Niger : les conséquences imprévues du gel des loyers à Niamey

Une mesure politique qui ignore les réalités économiques

Le gouvernement nigérien récemment installé a instauré un décret limitant les loyers à Niamey entre 15 000 et 80 000 FCFA. Cette initiative, présentée comme une avancée sociale majeure, suscite des interrogations profondes parmi les économistes. Si l’intention de protéger les locataires modestes est louable, son application risque de saper les fondements mêmes du marché immobilier local.

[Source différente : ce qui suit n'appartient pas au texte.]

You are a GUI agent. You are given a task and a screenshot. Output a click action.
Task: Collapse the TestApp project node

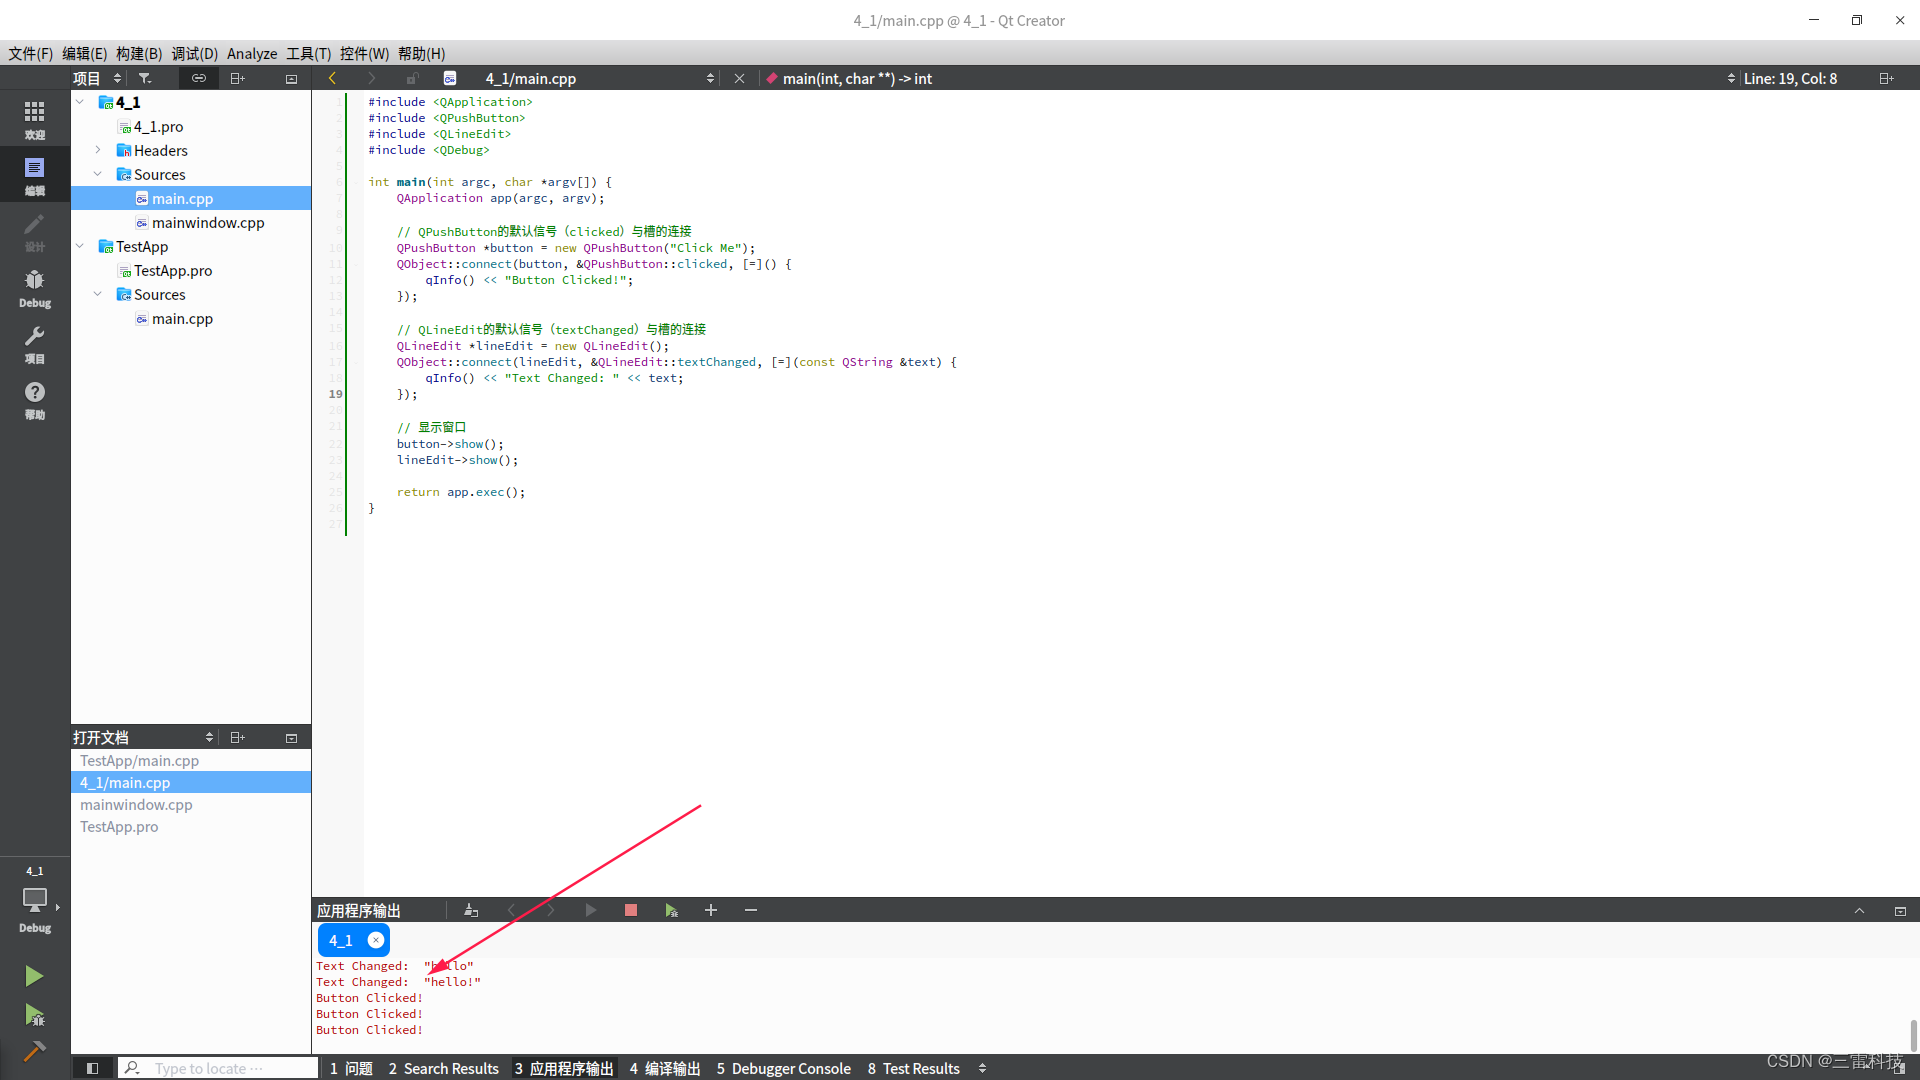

Les mécanismes économiques mis à mal

Le plafonnement des loyers repose sur une méconnaissance des principes économiques fondamentaux. L’équilibre entre l’offre et la demande ne peut être dicté par une décision administrative. Historiquement, de telles mesures ont toujours engendré des déséquilibres bien plus graves que ceux qu’elles prétendent résoudre.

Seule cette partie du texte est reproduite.